Molly is a good dog. I don’t want this post to make you think any differently. But when we adopted her, she was already full grown. She already had some habits and quirks set in that we probably wouldn’t have trained her to do, if she’s been ours as a puppy. She loves to dig in my planters and behind the garage. Her favorite to spot to nap is on the couch. And, maybe the biggest issue, she has some major anxiety around other dogs, especially on a leash. Puppy school is our solution.
Molly was already in training with Jennifer at Fetch, who relies on a positive approach that rewards the good behavior rather than punishing the bad, which I appreciate. And in the GROWL class, Molly is working on her leash anxiety.
Here is what happens, and Jennifer calls this going over her “threshold.” When Molly sees another dog she stops. Her ears go back and she might jump straight up. And then the barking starts, and Molly will bark and jump, bark and jump until she’s removed from the situation. It’s not aggression. I swear. She’s not trying to fight. It’s a fear-based reaction, according to Jennifer. So we’re working from that perspective.
Molly wears her Thunder Shirt to class. We meet three other dogs with the same issues in a different location every week. And the dogs never touch, but they are near enough to each other to trigger their reactions. And Molly reacts. But here are some basic commands we’re working on.
- “Watch me.” When I give this command, Molly must maintain eye contact with me. I usually hold a treat near my face, for a little extra incentive, and Molly can stand or sit, but she has to keep her eyes on me. The thought is that she’ll be distracted by the food and loose her desire to react to whatever is nearby. We’re working on this.
- “Find It.” This really speaks to Molly’s food drive. When I say “Find it,” Molly knows I’ve dropped something super delicious on the ground for her to eat. I typically leave a trail of yummys that lead her away from the dog or cat or whatever else is pushing her over her threshold.
- “Sit. Stay.” While this isn’t a command unique to the GROWL class, we’re working on it with a twist. It’s used another dog is approaching, especially off leash. I’m supposed to quickly put Molly in a “Sit. Stay” and step in front of her so my back is to her. Then I can bribe her with treats while thwarting off the other dog. And yes, this totally feels like self sacrifice, and would go against my gut instinct. But as long as I have a good treat, Molly seems perfectly content to sit behind me.

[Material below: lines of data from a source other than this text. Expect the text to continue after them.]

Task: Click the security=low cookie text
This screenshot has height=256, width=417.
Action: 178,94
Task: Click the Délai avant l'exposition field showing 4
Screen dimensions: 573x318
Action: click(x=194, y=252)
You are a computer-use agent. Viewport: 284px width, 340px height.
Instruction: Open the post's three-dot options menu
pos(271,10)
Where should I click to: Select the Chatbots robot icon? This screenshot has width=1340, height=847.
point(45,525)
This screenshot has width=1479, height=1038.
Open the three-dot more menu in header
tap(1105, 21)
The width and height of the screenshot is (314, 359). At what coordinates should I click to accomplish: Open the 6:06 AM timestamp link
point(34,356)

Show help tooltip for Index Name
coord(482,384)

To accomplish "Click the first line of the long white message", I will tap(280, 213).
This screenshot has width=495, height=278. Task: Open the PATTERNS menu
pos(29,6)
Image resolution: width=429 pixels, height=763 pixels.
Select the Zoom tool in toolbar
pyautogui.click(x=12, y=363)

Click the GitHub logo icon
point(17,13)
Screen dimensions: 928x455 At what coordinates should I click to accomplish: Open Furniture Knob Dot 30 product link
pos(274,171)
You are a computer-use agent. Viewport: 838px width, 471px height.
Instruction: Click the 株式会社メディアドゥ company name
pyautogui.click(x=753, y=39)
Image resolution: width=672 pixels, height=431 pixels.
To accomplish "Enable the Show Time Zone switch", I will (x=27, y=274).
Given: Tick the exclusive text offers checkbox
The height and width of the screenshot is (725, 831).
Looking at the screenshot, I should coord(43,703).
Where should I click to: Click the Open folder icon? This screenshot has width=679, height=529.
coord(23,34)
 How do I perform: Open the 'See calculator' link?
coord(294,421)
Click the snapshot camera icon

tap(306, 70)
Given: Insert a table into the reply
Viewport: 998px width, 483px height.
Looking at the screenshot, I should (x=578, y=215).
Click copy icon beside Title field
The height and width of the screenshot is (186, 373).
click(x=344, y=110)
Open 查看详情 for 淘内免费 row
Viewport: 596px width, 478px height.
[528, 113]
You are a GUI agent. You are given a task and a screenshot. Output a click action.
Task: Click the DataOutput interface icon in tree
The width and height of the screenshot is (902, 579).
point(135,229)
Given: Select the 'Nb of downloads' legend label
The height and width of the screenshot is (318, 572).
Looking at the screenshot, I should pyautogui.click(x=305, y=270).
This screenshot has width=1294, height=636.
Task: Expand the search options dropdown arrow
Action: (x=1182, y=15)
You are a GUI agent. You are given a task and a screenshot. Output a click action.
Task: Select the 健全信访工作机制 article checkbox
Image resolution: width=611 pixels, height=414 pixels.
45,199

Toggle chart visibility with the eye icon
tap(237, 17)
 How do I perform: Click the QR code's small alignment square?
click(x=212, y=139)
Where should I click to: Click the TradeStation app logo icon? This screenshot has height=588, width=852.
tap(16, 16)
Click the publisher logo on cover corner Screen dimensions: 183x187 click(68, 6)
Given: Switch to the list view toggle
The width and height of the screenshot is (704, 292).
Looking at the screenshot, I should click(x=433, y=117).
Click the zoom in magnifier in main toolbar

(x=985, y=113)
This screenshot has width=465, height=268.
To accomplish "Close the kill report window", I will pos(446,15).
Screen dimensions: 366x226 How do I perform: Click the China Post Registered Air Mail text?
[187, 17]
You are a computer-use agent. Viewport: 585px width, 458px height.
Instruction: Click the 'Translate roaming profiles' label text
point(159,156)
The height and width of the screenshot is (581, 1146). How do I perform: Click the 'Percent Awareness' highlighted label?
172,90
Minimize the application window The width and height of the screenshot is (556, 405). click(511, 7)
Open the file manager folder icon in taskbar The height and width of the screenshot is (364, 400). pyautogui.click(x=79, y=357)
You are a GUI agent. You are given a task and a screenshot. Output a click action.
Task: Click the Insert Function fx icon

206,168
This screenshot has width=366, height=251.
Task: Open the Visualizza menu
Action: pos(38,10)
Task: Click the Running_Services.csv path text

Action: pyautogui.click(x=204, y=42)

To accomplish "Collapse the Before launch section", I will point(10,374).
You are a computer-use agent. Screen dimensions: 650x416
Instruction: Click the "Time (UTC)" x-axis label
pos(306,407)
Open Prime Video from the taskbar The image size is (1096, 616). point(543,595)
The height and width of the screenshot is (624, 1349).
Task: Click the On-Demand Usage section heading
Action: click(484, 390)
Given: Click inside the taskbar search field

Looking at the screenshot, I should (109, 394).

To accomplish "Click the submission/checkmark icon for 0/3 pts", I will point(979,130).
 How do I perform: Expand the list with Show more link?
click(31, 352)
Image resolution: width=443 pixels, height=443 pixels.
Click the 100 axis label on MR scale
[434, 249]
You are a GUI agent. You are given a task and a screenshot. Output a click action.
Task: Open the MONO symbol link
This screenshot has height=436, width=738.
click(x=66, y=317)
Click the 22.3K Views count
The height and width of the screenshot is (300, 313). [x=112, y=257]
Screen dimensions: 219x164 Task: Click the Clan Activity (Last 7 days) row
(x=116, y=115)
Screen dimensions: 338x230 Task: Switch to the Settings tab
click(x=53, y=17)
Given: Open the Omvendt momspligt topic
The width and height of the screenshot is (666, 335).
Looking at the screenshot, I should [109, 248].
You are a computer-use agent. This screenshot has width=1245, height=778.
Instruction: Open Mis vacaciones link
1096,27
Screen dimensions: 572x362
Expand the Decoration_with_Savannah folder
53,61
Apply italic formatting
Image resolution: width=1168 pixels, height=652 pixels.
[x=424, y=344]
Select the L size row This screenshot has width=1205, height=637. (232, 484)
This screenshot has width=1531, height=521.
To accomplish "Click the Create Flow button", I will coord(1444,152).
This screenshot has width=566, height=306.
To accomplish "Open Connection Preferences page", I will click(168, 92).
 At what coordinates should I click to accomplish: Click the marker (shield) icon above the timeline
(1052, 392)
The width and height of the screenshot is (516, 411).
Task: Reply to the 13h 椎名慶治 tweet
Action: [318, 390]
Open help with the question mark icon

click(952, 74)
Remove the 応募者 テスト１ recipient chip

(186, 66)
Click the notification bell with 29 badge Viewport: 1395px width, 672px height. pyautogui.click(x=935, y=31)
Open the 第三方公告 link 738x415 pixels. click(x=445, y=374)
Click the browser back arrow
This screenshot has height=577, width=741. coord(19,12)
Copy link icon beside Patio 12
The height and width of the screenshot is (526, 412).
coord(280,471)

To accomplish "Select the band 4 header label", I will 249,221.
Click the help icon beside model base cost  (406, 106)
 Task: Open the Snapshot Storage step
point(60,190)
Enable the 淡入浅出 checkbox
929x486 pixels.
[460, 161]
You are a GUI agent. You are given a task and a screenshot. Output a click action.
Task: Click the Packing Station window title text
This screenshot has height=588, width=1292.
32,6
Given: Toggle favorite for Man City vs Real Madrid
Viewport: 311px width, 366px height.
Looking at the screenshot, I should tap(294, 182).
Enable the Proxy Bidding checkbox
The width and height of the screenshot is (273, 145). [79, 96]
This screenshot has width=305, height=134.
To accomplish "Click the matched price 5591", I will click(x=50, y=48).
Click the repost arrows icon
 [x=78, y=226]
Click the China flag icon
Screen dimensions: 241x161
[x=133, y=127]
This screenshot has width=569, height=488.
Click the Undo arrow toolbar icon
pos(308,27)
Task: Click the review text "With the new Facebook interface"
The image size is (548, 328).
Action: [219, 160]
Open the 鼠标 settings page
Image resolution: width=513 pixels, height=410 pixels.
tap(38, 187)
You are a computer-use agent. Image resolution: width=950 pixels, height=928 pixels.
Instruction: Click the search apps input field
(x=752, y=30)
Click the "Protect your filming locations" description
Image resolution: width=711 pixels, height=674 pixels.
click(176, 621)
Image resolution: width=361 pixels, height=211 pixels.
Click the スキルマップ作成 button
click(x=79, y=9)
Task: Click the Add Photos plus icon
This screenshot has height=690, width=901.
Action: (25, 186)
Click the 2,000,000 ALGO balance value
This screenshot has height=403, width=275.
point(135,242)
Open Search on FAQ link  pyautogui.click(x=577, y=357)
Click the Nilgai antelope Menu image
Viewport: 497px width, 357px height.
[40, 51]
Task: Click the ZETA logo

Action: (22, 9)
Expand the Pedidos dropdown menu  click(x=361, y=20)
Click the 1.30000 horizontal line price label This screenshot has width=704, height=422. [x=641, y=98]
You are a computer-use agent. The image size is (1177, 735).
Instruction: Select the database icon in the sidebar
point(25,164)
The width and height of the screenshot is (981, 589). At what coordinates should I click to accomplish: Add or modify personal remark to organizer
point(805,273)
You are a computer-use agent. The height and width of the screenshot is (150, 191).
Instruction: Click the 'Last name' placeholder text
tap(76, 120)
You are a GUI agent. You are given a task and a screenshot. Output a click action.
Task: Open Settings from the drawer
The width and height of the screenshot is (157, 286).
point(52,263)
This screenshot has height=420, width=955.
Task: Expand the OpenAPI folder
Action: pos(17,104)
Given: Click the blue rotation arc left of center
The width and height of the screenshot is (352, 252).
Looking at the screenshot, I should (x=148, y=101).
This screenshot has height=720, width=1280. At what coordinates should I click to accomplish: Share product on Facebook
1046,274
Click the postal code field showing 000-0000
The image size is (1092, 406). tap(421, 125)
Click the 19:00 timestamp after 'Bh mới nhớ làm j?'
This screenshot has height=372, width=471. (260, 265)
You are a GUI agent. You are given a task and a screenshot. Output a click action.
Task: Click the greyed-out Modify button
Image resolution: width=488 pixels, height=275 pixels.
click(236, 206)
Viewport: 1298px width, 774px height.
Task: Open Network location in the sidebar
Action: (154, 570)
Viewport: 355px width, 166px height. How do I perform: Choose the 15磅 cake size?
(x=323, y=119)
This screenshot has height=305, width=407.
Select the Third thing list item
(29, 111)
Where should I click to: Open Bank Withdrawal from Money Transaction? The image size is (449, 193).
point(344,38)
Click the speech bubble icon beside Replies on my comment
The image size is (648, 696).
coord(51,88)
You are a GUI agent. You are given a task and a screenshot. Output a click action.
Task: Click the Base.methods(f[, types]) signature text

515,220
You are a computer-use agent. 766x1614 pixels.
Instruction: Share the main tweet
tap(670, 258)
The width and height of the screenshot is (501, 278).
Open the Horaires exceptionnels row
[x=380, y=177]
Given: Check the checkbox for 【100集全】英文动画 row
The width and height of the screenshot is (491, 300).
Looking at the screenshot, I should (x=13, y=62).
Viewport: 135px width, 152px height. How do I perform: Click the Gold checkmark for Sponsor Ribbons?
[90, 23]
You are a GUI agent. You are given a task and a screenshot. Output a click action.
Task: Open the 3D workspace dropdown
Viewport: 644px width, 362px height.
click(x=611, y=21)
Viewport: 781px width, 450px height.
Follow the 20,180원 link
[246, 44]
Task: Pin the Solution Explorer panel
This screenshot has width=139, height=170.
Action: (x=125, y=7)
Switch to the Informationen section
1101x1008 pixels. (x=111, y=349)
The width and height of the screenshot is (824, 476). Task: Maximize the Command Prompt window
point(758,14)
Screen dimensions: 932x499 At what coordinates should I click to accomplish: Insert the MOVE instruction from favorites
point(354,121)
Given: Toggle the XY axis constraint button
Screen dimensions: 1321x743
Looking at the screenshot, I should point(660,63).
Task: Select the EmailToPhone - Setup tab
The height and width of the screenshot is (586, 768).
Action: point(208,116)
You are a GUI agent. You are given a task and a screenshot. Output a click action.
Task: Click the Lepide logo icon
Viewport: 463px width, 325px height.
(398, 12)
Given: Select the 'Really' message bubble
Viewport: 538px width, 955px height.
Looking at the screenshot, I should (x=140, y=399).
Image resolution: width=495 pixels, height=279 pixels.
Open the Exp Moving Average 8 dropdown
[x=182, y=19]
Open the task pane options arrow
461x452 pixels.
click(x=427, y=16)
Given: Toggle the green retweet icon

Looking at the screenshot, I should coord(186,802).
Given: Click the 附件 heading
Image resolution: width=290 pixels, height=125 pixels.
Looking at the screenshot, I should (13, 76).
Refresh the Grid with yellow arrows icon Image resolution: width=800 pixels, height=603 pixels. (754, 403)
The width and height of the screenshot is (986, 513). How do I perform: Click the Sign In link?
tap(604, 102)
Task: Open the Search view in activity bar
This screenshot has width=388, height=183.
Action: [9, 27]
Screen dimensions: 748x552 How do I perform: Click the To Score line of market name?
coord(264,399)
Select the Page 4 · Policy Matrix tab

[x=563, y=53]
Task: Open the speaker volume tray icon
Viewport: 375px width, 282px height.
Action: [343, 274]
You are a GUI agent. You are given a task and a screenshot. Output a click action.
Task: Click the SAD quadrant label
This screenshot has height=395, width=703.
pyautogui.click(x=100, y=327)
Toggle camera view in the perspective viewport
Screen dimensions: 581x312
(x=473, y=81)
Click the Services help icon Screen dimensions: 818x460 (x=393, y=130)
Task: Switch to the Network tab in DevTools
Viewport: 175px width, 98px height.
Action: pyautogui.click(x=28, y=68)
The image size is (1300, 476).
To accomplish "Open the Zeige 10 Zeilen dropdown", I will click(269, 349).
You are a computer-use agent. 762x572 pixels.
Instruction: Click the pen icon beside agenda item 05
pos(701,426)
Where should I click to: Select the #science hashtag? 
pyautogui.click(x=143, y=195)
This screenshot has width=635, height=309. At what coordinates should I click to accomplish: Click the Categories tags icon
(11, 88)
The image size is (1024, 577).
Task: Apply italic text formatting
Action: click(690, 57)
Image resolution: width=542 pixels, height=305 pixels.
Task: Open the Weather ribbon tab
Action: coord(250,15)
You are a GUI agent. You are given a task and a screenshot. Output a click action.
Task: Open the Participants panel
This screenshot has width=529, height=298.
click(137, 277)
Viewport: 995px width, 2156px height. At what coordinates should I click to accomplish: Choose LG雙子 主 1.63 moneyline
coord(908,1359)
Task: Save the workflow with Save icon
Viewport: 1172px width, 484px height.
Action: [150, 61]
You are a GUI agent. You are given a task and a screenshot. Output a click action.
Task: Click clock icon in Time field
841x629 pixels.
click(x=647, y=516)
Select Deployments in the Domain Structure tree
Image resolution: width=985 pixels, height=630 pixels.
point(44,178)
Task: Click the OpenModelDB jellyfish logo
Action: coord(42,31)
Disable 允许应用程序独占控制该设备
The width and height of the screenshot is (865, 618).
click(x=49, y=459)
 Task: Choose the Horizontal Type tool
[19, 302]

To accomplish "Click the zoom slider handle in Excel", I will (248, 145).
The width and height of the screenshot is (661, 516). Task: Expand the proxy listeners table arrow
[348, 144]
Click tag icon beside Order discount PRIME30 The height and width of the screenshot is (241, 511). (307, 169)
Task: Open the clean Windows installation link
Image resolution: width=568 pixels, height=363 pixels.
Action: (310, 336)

- Emergency U-Turns. This one isn’t a command; it’s an action that we can take when we’re walking and facing a situation that we need to get out of faster than fast. It is just what it sounds like: we quickly turn around and start moving in the other direction. Of course, it works better with a short leash and plenty of good treats in hand. But Molly doesn’t mind following me, which is a good start.
We have a ways to go. But I knew we were making progress when Molly decided to lay down on the floor while a group of strange dogs took turns walking toward her in class two weeks ago. We graduate one week from today, so that’s something to be proud of. Now if I could just figure out how to keep her out of my vegetables.